For youths at a training center in Fiji, an ADB-funded Water Supply and Sewerage Project equals opportunities to learn and secure a brighter future.
NADAVE, FIJI - Maciu Dela crouches over a partly dismantled chain saw in a workshop at the Center for Appropriate Technology & Development (CATD), where he is acquiring valuable trade skills.
"I've learnt so much in the 6 months I've spent here," he says. "When I finish... I can find a paid job in the city or return to the village to help in maintaining small motors like these."
Dela is one of 40 young men from around Fiji who are learning trades at CATD, a center that would probably not still be running today without an Asian Development Bank (ADB) project loan to improve the regional water supply system.
The project commenced in 2003, when ADB approved a loan of $47 million. A supplementary loan of $23 million followed in 2010.
Before the Suva-Nausori Water Supply and Sewerage Project got under way, residents of the region faced uncertain, unsanitary water supply. Those days are now over.
Future on tap
Dela, his fellow students, CATD trainers, and their families are among the thousands of people who now enjoy regular supply of clean water from their taps at Nadave, a coastal settlement just over 30 kilometers rom Fiji's capital, Suva.

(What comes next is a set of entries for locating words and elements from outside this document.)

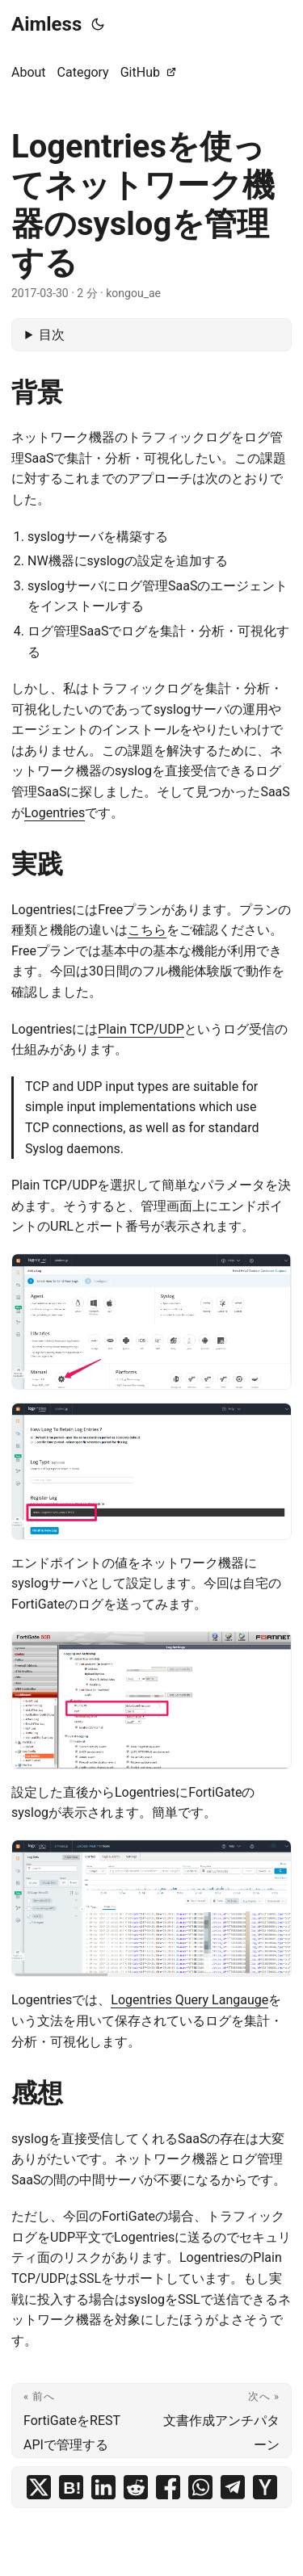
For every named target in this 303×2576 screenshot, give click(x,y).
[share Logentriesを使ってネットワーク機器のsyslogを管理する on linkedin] (103, 2487)
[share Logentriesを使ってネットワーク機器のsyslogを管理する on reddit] (136, 2487)
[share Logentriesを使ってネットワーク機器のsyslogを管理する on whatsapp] (200, 2487)
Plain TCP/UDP (140, 1029)
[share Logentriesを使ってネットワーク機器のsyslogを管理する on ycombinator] (265, 2487)
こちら (147, 930)
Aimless (46, 24)
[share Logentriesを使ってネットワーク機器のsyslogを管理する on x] (39, 2487)
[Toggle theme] (97, 24)
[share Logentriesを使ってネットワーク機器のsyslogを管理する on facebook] (168, 2487)
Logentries (54, 812)
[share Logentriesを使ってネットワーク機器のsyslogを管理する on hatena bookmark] (71, 2487)
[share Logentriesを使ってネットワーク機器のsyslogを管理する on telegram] (233, 2487)
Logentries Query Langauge (189, 2000)
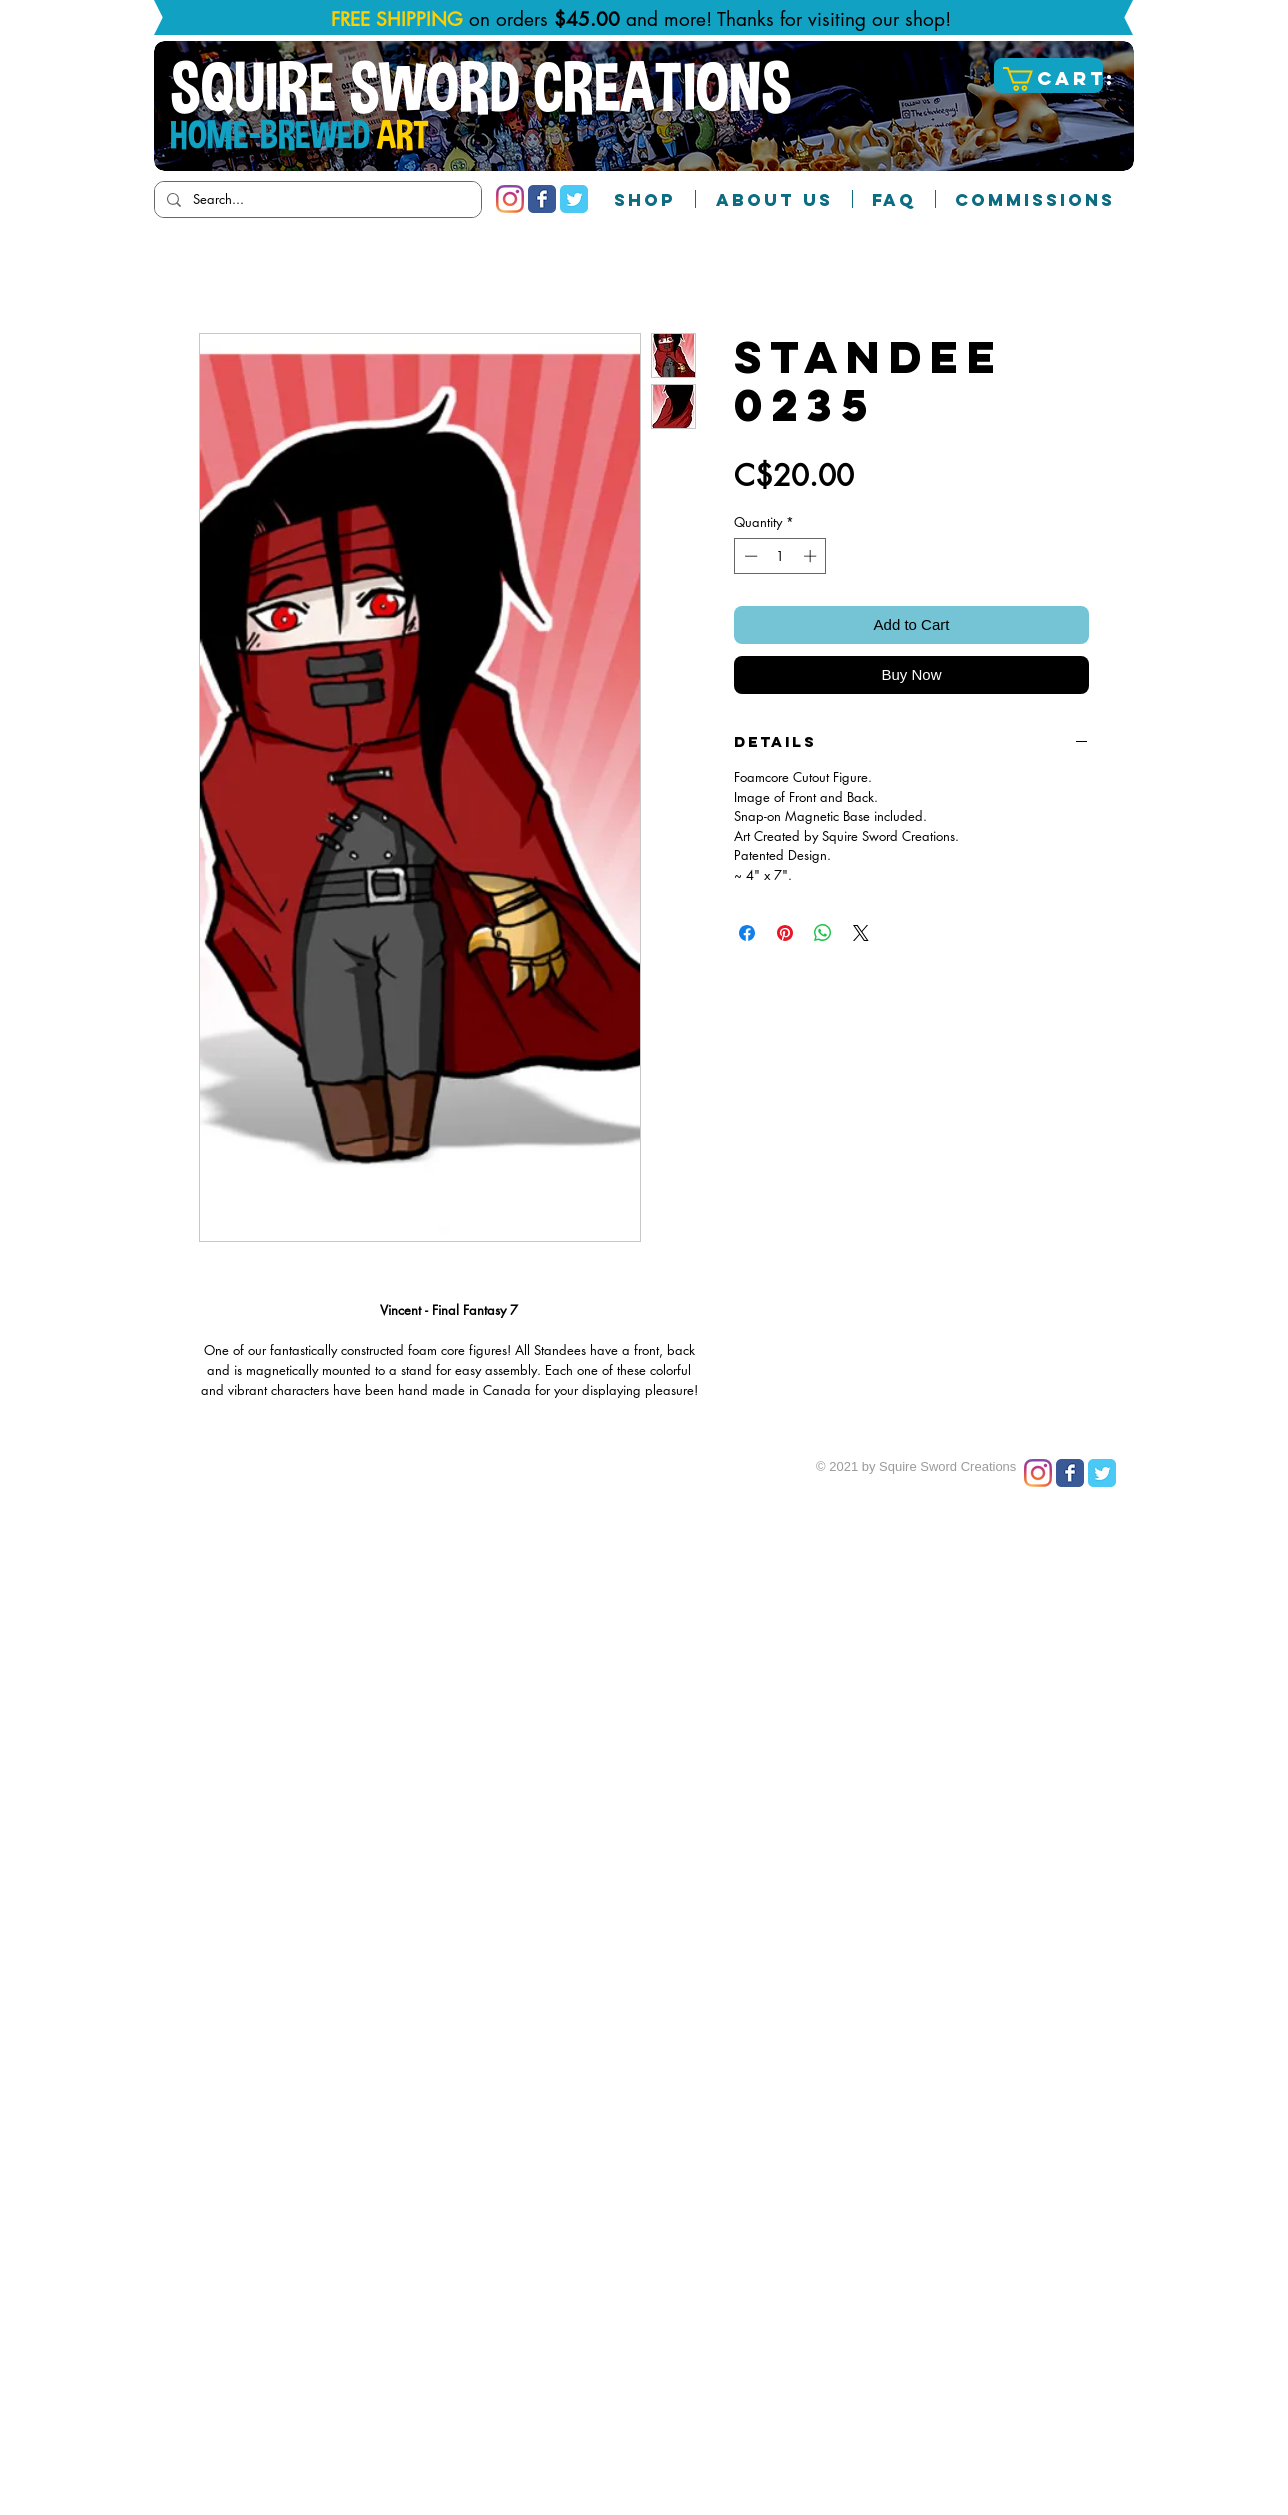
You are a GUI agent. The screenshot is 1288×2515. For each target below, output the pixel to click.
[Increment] (812, 556)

When the project is completed, ADB estimates that more than 330,000 residents in suburbs around Suva and surrounding towns, such as Nausori, will have benefited.
Before the funding, water supply and sewage treatment were overseen by the Public Works Department, which also oversaw roads and most other infrastructure. Establishing the Water Authority of Fiji (WAF) has proved an effective remedy for a host of management, maintenance, and funding issues.
Seven years on, students, such as Dela, can look forward to graduating from CATD with trade certificates - in Dela's case, a certificate in automotive engineering.
As CATD Director Josefani Bola points out, that would likely not have been possible without safe, on-tap water.
"On any given school day, we host 100-200 students with some 40-50 of these staying in our school dormitories, so the need to access a constant and good water supply is critical," he says. "Without water, we obviously cannot keep the center open."
Watering the fields
Bola says the benefits could be seen from the moment that WAF workers laid additional water mains in the area in late 2010. The result was improved water pressure."
Before the additional pipes were installed, we used to have issues pumping water up to our reservoir," he says. "Many times, I had to send the school truck to fetch water from the main Waila Water Treatment Plant, some 10 kilometers away."
With the water supply now stabilized, Bola says the center can now pursue long-term plans, including developing its leased 52-acre farm.
"Some neighbors thought we had gone nuts by leasing this swampy, unused piece of land," says Bola. "But we got the Ministry of Agriculture to assist us to build drainage around the property, which now hosts the center's root-crop gardens."
He says the center is now self-sufficient in taro, cassava, and sweet potatoes - staple crops in Fiji - and it no longer has to buy them from the market in town to feed its live-in students.
The center has plans to expand its farming operations, with a dairy farm in the pipeline and a further goal of venturing into aquaculture, in the form of fish and prawn farms.
"Not only will this new project act as a model farm for our students; it will also offer the center food security and a good source of income, as we intend to sell our surplus produce - root crops or fresh milk, fish or prawns."
But Bola still sees challenges ahead, noting that the center will need to find an appropriate donor to partner with so as to develop its training and revenue schemes.
Education and health in the pipeline
In offering trade skills, such as automotive engineering, arc-welding and fabrication, plumbing and sheet-metal work, carpentry and joinery - not to mention leadership and business entrepreneurship - CATD is playing an important role in developing Fiji's human resources. The majority of its trainees hail from Fiji's rural areas, providing skills training opportunities to youths who would otherwise not get them.
To date, Bola says more than 800 young people have undertaken training, and since the introduction of leadership and entrepreneurship training in 2007, some 270 young men and women have completed the program. A recent audit has shown that many graduates had gone on to successfully establish and operate their own businesses after returning home.
Another beneficiary of the ADB-funded water project is the Mokani Health Center, which serves villages in the area, including students and teachers at CATD. Despite being built on a small hill, water pressure at the health center has been adequate since new water pipes were added in late 2010.
Nurse Vilimaina Drugu says water cuts are now but a distant memory. Meanwhile, she conjectures, judging from illnesses the health center has been treating, that water quality has changed for the better.
"The last time we reported an outbreak of typhoid in this region was August 2010, but we suspect that the disease was contracted from a group that came in from an area in northern Fiji, which has poor water supplies," she says.